Tak, miał Pan rację Panie Dyrektorze uświadamiając nam w swoim wystąpieniu, że "przeszłość to jest dziś, tylko cokolwiek dalej".

Ale oto wracamy do naszego dziś. Na scenie aktualni uczniowie. Piękna muzyka dawna, potem figlarny Pan Tadeusz. Patrzę na siedzących na krzesłach i przypomina się lekcja polskiego z panią Kordek. Zafascynowana pięknem poezji nie dostrzegała naszych liścików, szeptów. Teraz jakby to wszystko wróciło. Patrzę na któryś rząd i czas jakby się zatrzymał. Wszędobylski Maryniak, słynny "Zito", zaciekle z kimś dyskutuje. Jak zawsze o niczym. Byli mistrzami takich debat - on, Żółtek, Peliszko. Teraz podobnie. Powoli dobiega końca duchowa uczta. Zostajemy zaproszeni do wzmocnienia ciał. Wreszcie czas na spotkania. Przyglądam się moim profesorom. Dalej uczą. Tym razem swoją pamięcią. Owszem, czasem, jak to profesor Fedan, gubią się w domysłach, ale to nasza, w tym przypadku, moja wina. "Przepraszam, że nie poznałem, ale ta aparycja ( delikatnie nie powiedział kubatura), zawsze był taktowany. A oni jakby tacy sami. Filigranowy pan Łuczyk, Popkiewicz, pani Matusz, która zdaje się za chwile rzuci piłki na salę gimnastyczną. Profesor Rewer też niezmiennie w kondycji. Aż się lękam, że za chwilę nieco rozogniony zakrzyczy "jak można tego nie rozumieć, trutniu patentowany" . A niełatwo było mi rozumieć powikłane prawdy fizyki, o astronomii nie wspomnę. Wreszcie profesor Wytrychowski, prawie gotowy do postawienia nas w szeregu. Pewnie by to zrobił, ale cóż my z Adasiem Bassarą dla niego za konkurencja.
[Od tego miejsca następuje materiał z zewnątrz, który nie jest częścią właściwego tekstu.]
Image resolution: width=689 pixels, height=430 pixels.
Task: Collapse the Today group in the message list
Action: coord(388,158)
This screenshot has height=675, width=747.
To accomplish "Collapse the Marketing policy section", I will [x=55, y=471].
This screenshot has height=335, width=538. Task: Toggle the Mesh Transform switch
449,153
Pomny mądrego przysłowia, że "dobry ksiądz, tylko długo siedzi" zostawiam jubilatów w ich jubileuszowej szkole. Z opowieści wiem, że absolwenci dokładnie, pewnie jak nigdy, zrealizowali polecenie kaznodziei. Zabawa była setna i jak to powiedziała jedna z nobliwych już absolwentek "były to chwile wyzwolenia się z szarej codzienności" . Chwile to twórcze, bo zaowocowały solennymi postanowieniami kolejnych, klasowych już spotkań.
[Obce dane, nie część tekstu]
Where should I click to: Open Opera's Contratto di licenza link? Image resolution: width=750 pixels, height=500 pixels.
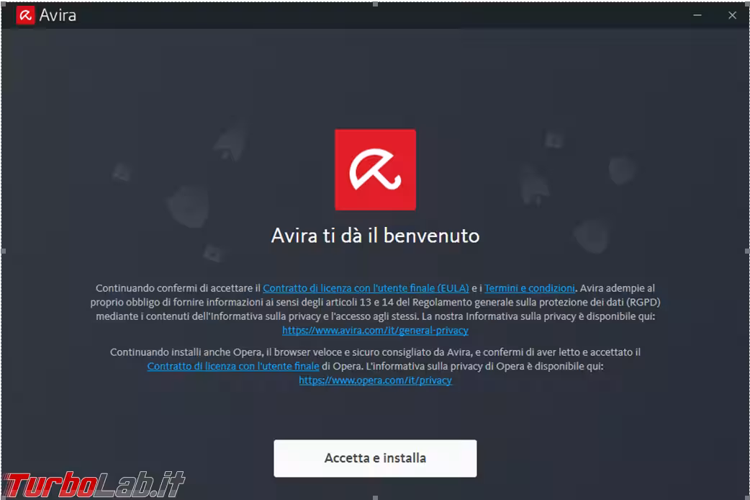coord(233,366)
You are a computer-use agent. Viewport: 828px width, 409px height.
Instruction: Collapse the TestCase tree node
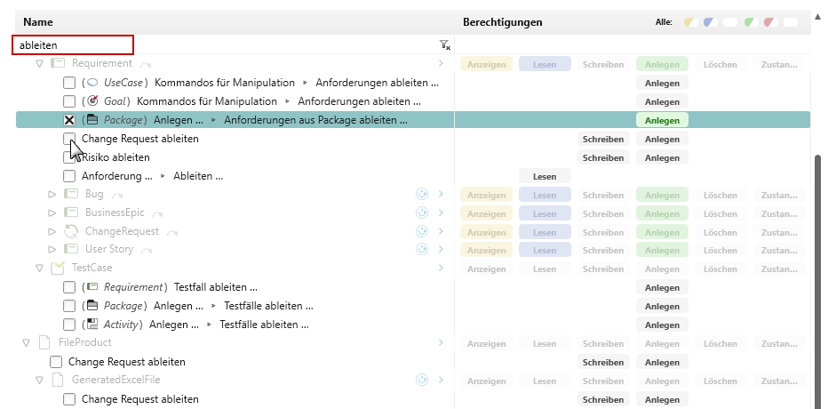click(x=39, y=268)
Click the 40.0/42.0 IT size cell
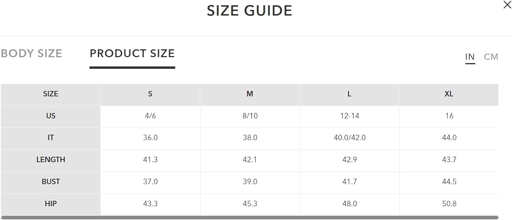This screenshot has height=220, width=512. click(x=349, y=138)
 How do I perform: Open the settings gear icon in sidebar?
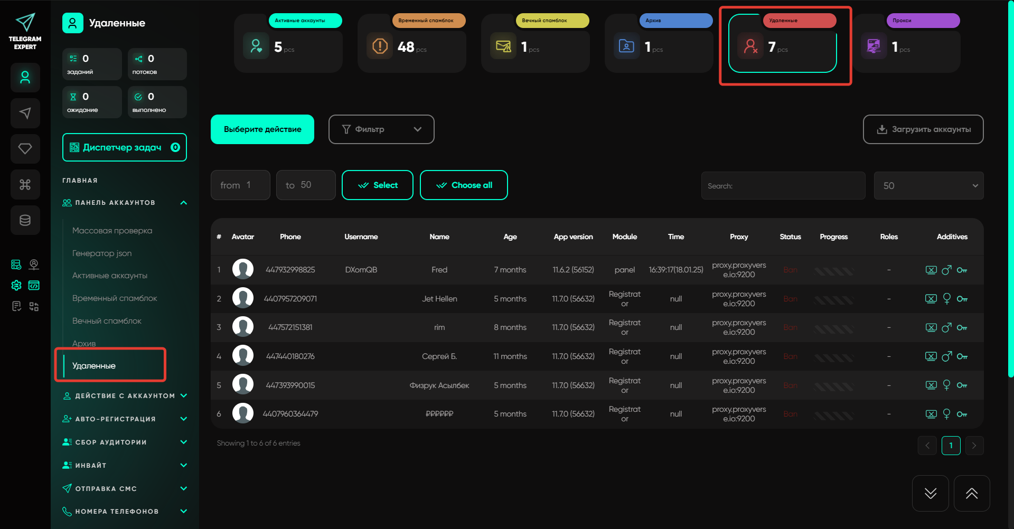(16, 286)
Radymieńskie Liceum. Nasz drugi dom. W tym pierwszym otrzymaliśmy życie, ciepło. Ten drugi był pierwszą próbą samodzielności. Z progu rodzinnego domu stanęliśmy w drzwiach tego drugiego, prowadzących nas w świat, z którego mamy wrócić do Domu Ojca. Pamiętam, po egzaminie z prawa kanonicznego nie żyjący już ks. Górecki przeglądając indeksy śledził, kto do jakiej szkoły chodził. Kiedy spojrzał na mój ujął się charakterystycznie dla niego pod brodę i swoim płaczliwym głosem westchnął - "To już nie było lepszej szkoły". Był jarosławianinem i zrozumiałe, że tam była "Jego" szkoła. Można mówić różnie, ale dla nas dzieci wsi, był to wielki dar. W czasach wątłej komunikacji moi rodacy musieli torami iść cztery kilometry do stacji w Radymnie i potem jechać do Jarosławia, Przemyśla. Moi koledzy byli nieraz w gorszej sytuacji. I oto takie Licea jak w Radymnie, Dynowie, Błażowej i wielu innych miasteczkach to były te otwarte drzwi. Ileż cierpliwości musieli wykazać nasi profesorowie przymykając oko na nasze braki. Oni jednak wiedzieli, że praca na roli, różne drobne zajęcia przy domu, to był nasz wielki obowiązek. Dlatego cierpliwie szukali dróg do rozwinięcia w nas naszych talentów, uzdolnień. Czuwali, cokolwiek by nie powiedzieć, by nie zmarnować tych, w których rozbłyskała iskra wielkiego talentu. Oni sami wiedzą ile czasu trzeba było spędzić, by przekonać rodziców, aby dalej kształcili swoje dzieci. Mówię o czasach nieco odległych, ale czy aż tak odległych. Przecież wielu z tych profesorów żyje i mogli by dać temu świadectwo. Mówi się, że były to placówki świadomie tworzone dla indoktrynacji. Nie bardzo się z tym zgadzam. Osobiście raz przeżyłem to świadomie, a było to na pogrzebie profesora Smołuchy. Wielu z profesorów nie weszło do kościoła. Dalsze ich życie pokazało, że był to przede wszystkim ich dramat. Jak potrafili - tak mi się wydaje - starali się nas od tego uchronić. Śmiem twierdzić, że dzisiaj jest o wiele gorzej.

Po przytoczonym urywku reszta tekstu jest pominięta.